大型語言模型（LLMs）的規模擴展雖顯著提升了效能，卻也帶來了推理效率上的嚴峻挑戰。混合專家（MoE）架構透過將模型大小與推理成本解耦來應對此問題，但從零訓練MoE模型往往不穩定且運算耗費資源。將預訓練的密集模型轉換為稀疏MoE模型已成為替代方案；然而，現有方法通常依賴啟發式神經元分群或隨機分割來將前饋網路（FFN）劃分為專家。本研究提出DOT-MoE，一個新穎框架，將密集層的分解形式化為可微分最優傳輸（DOT）問題。不同於靜態啟發式方法，我們將神經元分配建模為平衡傳輸問題，利用可微分的Sinkhorn-Knopp迭代來強制嚴格執行專家容量限制。此外，我們採用直通估計器（STE）聯合學習離散的神經元到專家分配與令牌到專家路由策略，實現端到端訓練。跨越多種架構與基準測試的大量實驗表明，DOT-MoE顯著優於結構化剪枝、啟發式分群及隨機切割基線，在將活躍參數減少50%的同時，保留了原始密集模型90%的效能。

English

The scaling of Large Language Models (LLMs) has driven significant performance gains but created substantial challenges in inference efficiency.

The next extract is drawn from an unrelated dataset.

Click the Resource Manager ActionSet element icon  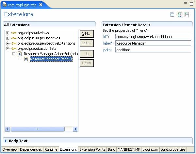[x=20, y=54]
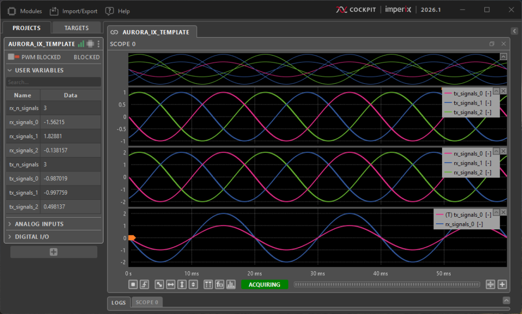Show the histogram/spectrum bar chart view
The width and height of the screenshot is (522, 314).
230,284
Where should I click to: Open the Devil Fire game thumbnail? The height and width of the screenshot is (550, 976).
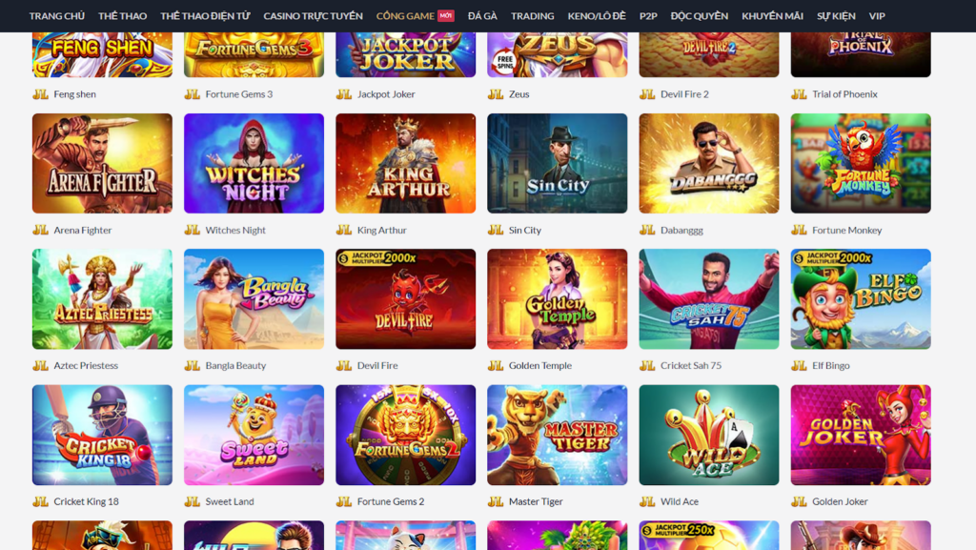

While Mixture of Experts (MoEs) architectures address this by decoupling model size from inference cost, training MoEs from scratch is often unstable and compute intensive. Conversion of pre-trained dense models into sparse MoEs has emerged as an alternative solution; however, existing methods typically rely on heuristic neuron clustering or random splitting to partition the Feed-Forward Network (FFN) into experts. In this work, we propose DOT-MoE, a novel framework that formulates the decomposition of dense layers as a Differentiable Optimal Transport (DOT) problem. Instead of static heuristics, we model neuron assignment as a balanced transport problem, utilizing differentiable Sinkhorn-Knopp iterations to enforce strict expert capacity constraints. Furthermore, we utilize Straight-Through Estimators (STE) to jointly learn the discrete neuron-to-expert assignment and the token-to-expert routing policy end-to-end. Extensive experiments across multiple architectures and benchmarks demonstrate that DOT-MoE significantly outperforms structured pruning, heuristic clustering, and random-split baselines, retaining 90% of the original dense model's performance while reducing active parameters by 50%.